ST320 is a DLV of the worldwide-established Taiwan19F-14 (ST236) clone, primarily associated with serotype vaccine 19F [Reference Hsieh40]. This clone, due to a capsule switching event, exhibits serotype 19A [Reference Hsieh40]. The genetic evolution from ST236 to ST320 provided advantages associated with the transfer of penicillin-resistant genes [Reference Hsieh40]. ST320 was the most important clone that emerged after PCV7 introduction in several regions the world, mainly in the USA [Reference Richter7, Reference Ardanuy9, Reference Hsieh40], becoming a subject of concern worldwide because of its consistent association with antibiotic resistance [Reference Choi36–Reference Dagan38].
Interestingly, we observed some combinations of ST and serotype that may represent a capsular switching event. ST733, for example, may be a 19F-19A switch, as the first described pneumococci (2001) in Brazil of this ST belonged to serotype 19F, in the absence of vaccination.

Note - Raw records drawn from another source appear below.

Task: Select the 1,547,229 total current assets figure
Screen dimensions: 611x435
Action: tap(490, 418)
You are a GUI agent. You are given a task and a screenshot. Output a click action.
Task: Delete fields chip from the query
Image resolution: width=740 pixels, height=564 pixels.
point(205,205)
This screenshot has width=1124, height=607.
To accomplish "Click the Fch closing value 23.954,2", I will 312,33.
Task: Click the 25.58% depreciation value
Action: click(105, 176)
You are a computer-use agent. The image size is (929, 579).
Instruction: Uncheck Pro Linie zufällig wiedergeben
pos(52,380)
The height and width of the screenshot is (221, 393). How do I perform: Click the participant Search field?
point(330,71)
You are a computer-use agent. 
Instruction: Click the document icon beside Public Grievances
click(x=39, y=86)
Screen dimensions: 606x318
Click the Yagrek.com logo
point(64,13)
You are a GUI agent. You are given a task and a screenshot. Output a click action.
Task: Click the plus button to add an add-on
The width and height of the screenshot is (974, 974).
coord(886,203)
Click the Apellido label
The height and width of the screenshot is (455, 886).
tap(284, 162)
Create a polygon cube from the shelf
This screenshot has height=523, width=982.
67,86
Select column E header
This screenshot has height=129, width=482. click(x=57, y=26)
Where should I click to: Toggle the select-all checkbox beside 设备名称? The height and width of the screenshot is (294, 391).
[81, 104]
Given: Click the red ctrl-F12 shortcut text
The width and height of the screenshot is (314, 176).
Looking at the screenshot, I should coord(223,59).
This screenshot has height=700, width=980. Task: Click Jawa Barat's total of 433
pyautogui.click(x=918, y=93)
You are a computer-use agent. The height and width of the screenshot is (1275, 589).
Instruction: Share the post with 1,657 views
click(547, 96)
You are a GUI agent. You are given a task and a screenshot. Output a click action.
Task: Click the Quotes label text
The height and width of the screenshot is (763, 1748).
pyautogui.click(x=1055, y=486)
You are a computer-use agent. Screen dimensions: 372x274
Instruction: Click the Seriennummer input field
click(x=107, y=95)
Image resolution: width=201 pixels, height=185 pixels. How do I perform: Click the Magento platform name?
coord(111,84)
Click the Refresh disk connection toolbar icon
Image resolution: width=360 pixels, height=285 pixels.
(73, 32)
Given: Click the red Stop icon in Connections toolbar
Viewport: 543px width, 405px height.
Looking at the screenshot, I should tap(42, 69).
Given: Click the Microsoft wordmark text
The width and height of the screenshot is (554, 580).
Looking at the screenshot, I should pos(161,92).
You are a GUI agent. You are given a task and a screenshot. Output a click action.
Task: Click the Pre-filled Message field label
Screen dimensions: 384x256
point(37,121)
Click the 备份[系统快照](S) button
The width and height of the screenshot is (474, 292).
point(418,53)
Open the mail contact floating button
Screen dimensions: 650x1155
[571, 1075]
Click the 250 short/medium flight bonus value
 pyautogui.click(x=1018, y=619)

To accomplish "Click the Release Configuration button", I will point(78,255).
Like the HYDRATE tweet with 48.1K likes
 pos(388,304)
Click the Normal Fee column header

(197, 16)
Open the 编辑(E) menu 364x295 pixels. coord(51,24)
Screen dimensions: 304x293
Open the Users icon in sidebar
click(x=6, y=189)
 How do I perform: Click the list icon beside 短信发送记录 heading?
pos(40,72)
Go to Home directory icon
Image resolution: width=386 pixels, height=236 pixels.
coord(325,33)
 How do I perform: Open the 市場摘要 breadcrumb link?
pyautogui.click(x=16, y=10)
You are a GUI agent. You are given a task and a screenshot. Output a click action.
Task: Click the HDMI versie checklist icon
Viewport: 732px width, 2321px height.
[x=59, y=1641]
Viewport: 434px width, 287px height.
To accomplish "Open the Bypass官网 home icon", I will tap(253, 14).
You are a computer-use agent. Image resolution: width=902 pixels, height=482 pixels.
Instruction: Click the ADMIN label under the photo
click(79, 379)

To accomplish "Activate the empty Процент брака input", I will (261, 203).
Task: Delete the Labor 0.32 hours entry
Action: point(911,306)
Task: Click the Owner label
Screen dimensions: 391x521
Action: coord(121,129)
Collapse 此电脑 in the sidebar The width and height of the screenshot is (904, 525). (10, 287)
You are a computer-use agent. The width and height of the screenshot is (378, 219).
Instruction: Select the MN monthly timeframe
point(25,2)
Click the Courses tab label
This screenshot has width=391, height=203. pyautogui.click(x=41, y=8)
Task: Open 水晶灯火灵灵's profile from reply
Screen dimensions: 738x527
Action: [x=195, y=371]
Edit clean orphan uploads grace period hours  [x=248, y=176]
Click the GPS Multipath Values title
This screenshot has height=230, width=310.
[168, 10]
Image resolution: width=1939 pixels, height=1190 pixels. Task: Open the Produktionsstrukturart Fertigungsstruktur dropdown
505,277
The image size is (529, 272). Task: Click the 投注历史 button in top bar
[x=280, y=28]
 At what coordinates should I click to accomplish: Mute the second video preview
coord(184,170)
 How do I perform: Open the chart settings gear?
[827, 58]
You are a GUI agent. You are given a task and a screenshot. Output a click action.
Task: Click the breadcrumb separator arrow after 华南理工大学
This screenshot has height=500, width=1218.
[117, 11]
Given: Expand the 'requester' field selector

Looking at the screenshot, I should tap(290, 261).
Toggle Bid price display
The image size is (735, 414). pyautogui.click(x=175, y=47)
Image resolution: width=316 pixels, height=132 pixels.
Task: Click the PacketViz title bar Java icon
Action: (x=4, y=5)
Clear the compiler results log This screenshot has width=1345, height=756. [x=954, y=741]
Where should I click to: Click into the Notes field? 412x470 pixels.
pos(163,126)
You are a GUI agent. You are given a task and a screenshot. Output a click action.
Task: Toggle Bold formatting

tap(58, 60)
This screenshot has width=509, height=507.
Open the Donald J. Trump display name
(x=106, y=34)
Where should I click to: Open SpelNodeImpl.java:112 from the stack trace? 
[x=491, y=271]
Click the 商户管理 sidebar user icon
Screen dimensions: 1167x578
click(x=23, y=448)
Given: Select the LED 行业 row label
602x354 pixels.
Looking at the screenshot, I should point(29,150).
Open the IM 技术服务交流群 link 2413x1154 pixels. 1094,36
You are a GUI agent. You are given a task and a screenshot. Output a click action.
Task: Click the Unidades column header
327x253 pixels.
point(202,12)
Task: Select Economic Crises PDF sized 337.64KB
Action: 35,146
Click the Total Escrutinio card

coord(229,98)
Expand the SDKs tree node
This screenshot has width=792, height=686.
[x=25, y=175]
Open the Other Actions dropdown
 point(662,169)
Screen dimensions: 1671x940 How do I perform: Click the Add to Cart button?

All other 21 ST733 isolates (one from Germany and 20 from Brazil) were serotyped as 19A (MLST database) [25]. Also, ST4967 was described in Brazil as serotype 23F pneumococci [25]. Our results show that this ST was recovered as 19A in an isolate from the pre-vaccine period, indicating that capsular switch occurred independent of selective pressure by the vaccine.
Higher MICs for penicillin and ceftriaxone occurred only in CC320 (ST320 and ST8884), as well as the increased proportion of multidrug-resistance. The presence of ermB and mefA genes was observed only in ST320 and ST8884 isolates. The ermB gene was associated with higher MICs for erythromycin. It is important to mention that a study previously performed in Brazil showed that non-susceptibility to penicillin and ceftriaxone was low (0.6 and 1.3%, respectively), being detected especially among isolates belonging to serotypes 19A and 14 [Reference Mott41].
Our study has some limitations. Although Porto Alegre has more than 4 million inhabitants in its metropolitan area, isolates were obtained exclusively from patients of this city, limiting a wider interpretation of the results obtained. Ideally, the inclusion of isolates obtained in other regions of Brazil would increase the external validity of the investigation.
Overall, our results indicate an increase in the frequency of serotype 19A in invasive and non-invasive isolates of S. pneumoniae in the post PCV10 period. This was accompanied by a selection of CC320 and, consequently, antimicrobial non-susceptibility also increased. Surveillance studies must be performed systematically to monitor the vaccine-induced changes and changes to serotype 19A and see if this trend continues.
Author ORCIDs
M.P. Mott, 0000-0001-5130-9057
Acknowledgements
We thank the Streptococcus Laboratory of the US Centers for Disease Control and Prevention (CDC) for technical support in particularly MLST and Quellung (especially Dr Lesley McGee). We also thank the Gram-Positive Cocci Laboratory and Molecular Microbiology to Federal University of Health Sciences of Porto Alegre (UFCSPA) for technical support (especially Bernard Louizette Christophe, Janira Prichula and Rebeca Inhoque Pereira) and professor Afonso L. Barth for the use of Bionumerics software.
Conflict of interest
None.
Financial support
This work was supported by Comissão de Aperfeiçoamento de Pessoal de Nível Superior (CAPES), Fundação de Amparo à Pesquisa do Estado do Rio Grande do Sul (FAPERGS) and Conselho Nacional de Desenvolvimento Científico e Tecnológico (CNPq).
Ethical standards
The authors assert that all procedures contributing to this work comply with the ethical standards of the relevant national and institutional committees on human experimentation and with the Helsinki Declaration of 1975, as revised in 2008.
Disclaimers
The authors declare no conflicts of interest.